Ho iniziato a interessarmi dell’Egitto antico nel 1960. Nel 1964 mi sono sposato e il viaggio di nozze è stato il mio primo viaggio in Egitto. A metà ottobre il primo cortile del tempio di Luxor era allagato dall’acqua dell’inondazione del Nilo e anche le basi dei colossi di Memnon erano in acqua. Ad  Aswan i russi stavano costruendo la Grande Diga.

Nel 1980, dopo la nascita di due figli, ho effettuato la navigazione sul Nilo con tutta la famiglia. Nel 1985 ho partecipato con mia moglie a un viaggio organizzato dal Dr. Mario Tosi. Da allora e fino al dicembre del 2010 sono stato in Egitto almeno 35 volte. Agli inizi ho visitato i vari siti archeologici in taxi solo con mia moglie.. Quando sono iniziati gli attentati contro i turisti ho organizzato viaggi turistici in modo da avere una scorta militare. In questi viaggi io avevo il ruolo di “responsabile culturale”. Grazie a tutti questi viaggi ho potuto visitare i siti archeologici dal nord al sud dell’Egitto, quelli di tutte le oasi e i monumenti del Lago Nasser. Ho fatto un viaggio anche nel Sinai per visitare il tempio di Serabit el-Khedim.

Il viaggio del dicembre 2010 è stato il mio ultimo viaggio a causa della rivoluzione egiziana, poi per miei problemi di salute e successivamente anche di mia moglie.
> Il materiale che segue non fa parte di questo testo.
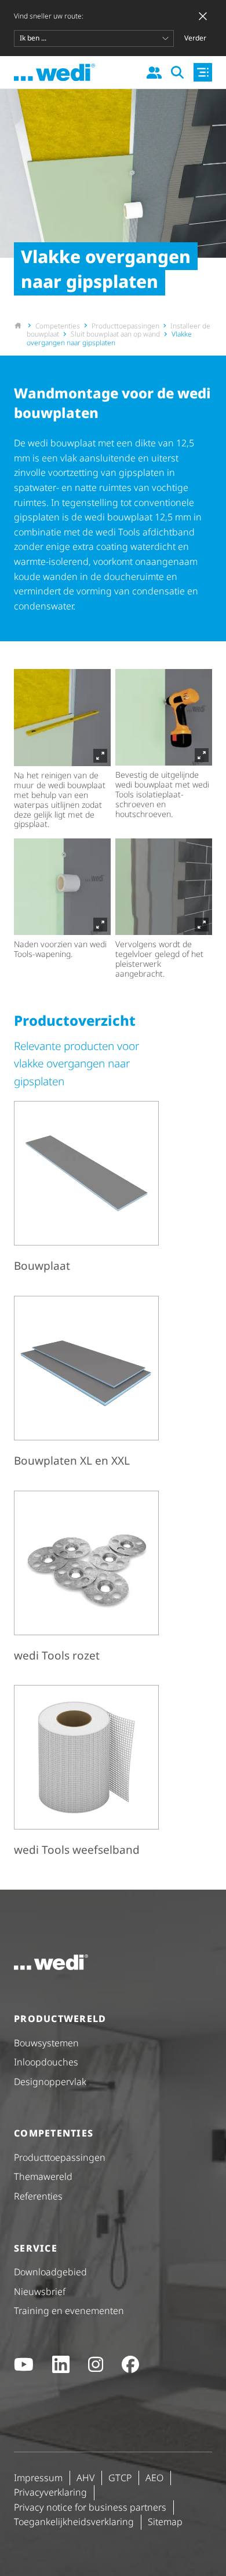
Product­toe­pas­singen (59, 2157)
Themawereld (43, 2176)
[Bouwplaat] (86, 1189)
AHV (85, 2477)
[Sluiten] (203, 16)
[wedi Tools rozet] (86, 1579)
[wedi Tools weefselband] (86, 1773)
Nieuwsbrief (39, 2291)
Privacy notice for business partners (90, 2507)
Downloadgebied (50, 2271)
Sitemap (165, 2521)
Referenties (38, 2196)
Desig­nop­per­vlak (50, 2081)
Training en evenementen (69, 2310)
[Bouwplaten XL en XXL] (86, 1384)
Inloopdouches (46, 2062)
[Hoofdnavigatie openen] (203, 72)
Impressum (38, 2477)
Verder (195, 38)
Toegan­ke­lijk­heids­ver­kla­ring (74, 2521)
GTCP (120, 2477)
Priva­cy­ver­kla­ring (50, 2492)
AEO (154, 2477)
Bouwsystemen (46, 2043)
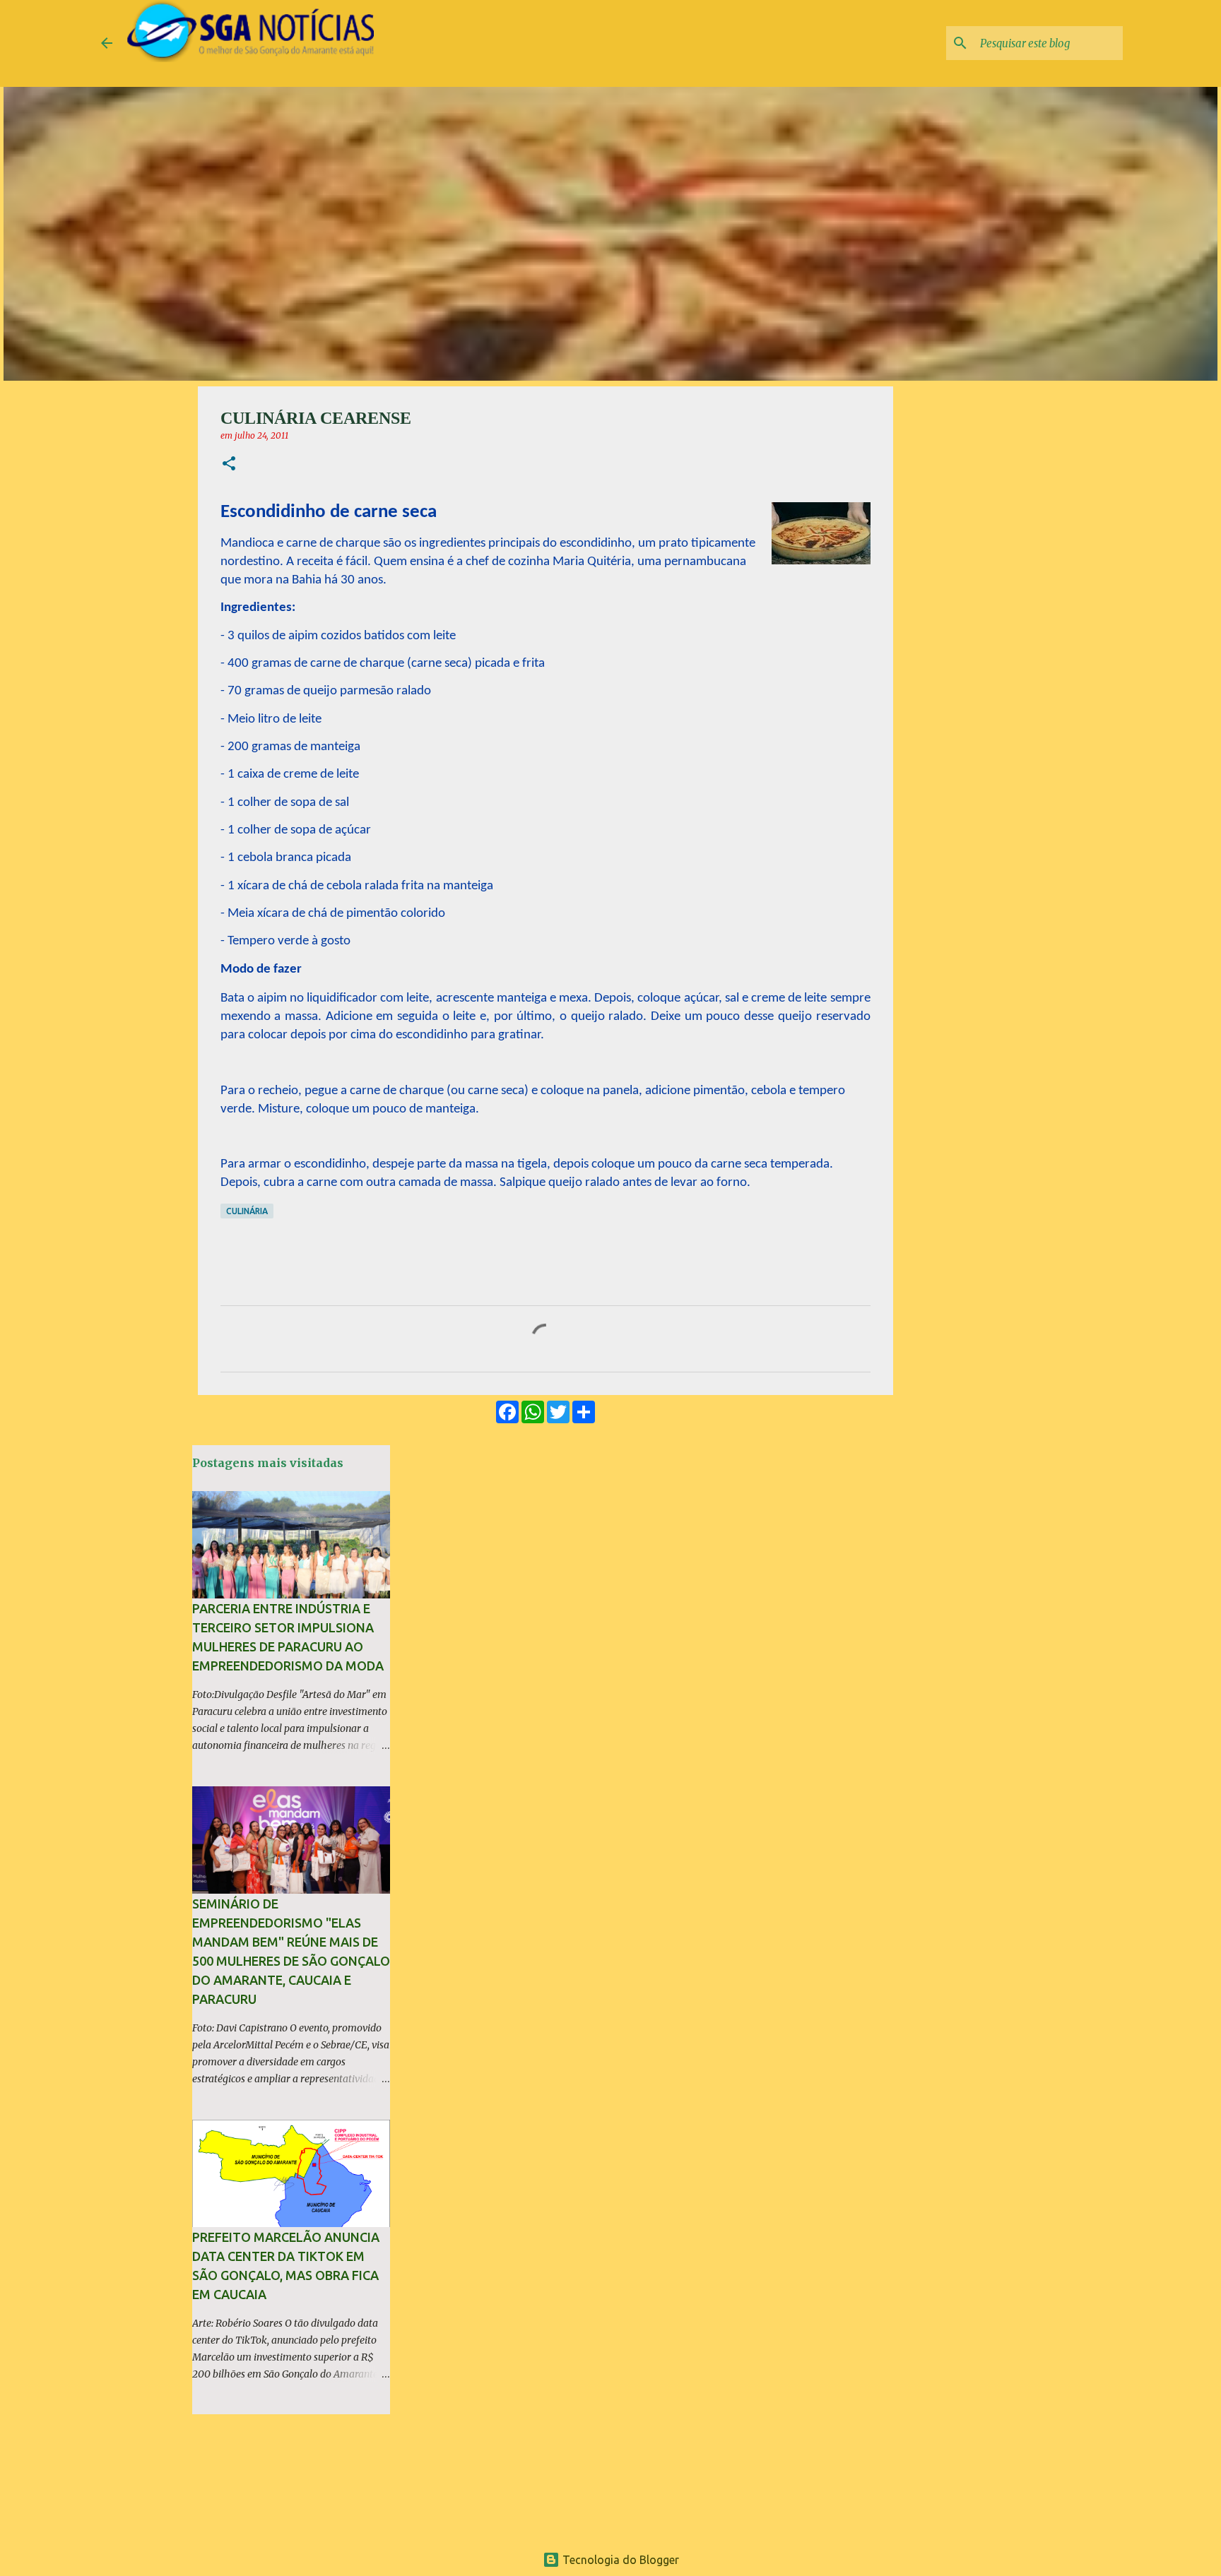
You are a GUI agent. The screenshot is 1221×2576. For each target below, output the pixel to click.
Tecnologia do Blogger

Per arricchire la mia conoscenza dell’antico Egitto e per seguire gli sviluppi delle ricerche mi sono iscritto a varie associazioni internazionali e nazionali:

  • International Association of Egyptologists
  • Amici del Museo Egizio di Torino
  • American Research Center in Egypt
  • Fondation Egyptologique Réine Elisabeth
  • Egypt Exploration Society
  • Associazione Culturale Harwa 2001
  • Centro Egittologico Comasco F. Ballerini

Dal 2020 non ho più rinnovato la mia iscrizione a queste associazioni a causa della mia situazione personale e famigliare.

Il mio antico interesse per l’Egitto si è alimentato anche partecipando come uditore a diversi incontri internazionali:

  • Convegno sulla Magia Egizia – Milano 29-31 ottobre 1985
  • Convegno sulla Valle dei Re – Tucson (Arizona) 26-27 ottobre 1994
  • International Congress of Egyptologists : Torino 1991 – Cambridge 1995 – Cairo 2000 – Grenoble 2004 – Rodi 2012 –  Firenze 2016

Grazie alla mia esperienza di visite in Egitto e alla documentazione raccolta in migliia di diapositive ho per anni diffuso la conoscenza dell’antico Egitto presso varie “Università della Terza Età”. Poi, nel 2006, il Centro Studi Archeologia Africana, che ha sede nel Civico Museo di Storia Naturale di Milano, mi ha offerto la possibilità di organizzare e tenere conferenze sull’antico Egitto presso l’aula magna dello stesso Museo. Ho svolto questa attività dal 2007 fino al gennaio del 2020, con conferenze mensili sull’Egitto antico. Il 2020 è un anno fatidico a causa del Covid e dei miei problemi personali e di mia moglie.

Ho scritto alcuni articoli e due libri :

  • All’ombra del divino – Il significato dei ventagli nelle rappresentazioni dell’antico Egitto (2016)
  • La longeva vitalità di fiabe e racconti mitici egizi – Alla ricerca di tracce di racconti mitici e fiabe egizi in fiabe moderne europee (2018)

Nel tempo ho raccolto centinaia di articoli e acquistato tanti (troppi) libri di egittologia di varii formati e dimensioni: mignon-normali-grandi-enormi (il formato imperiale).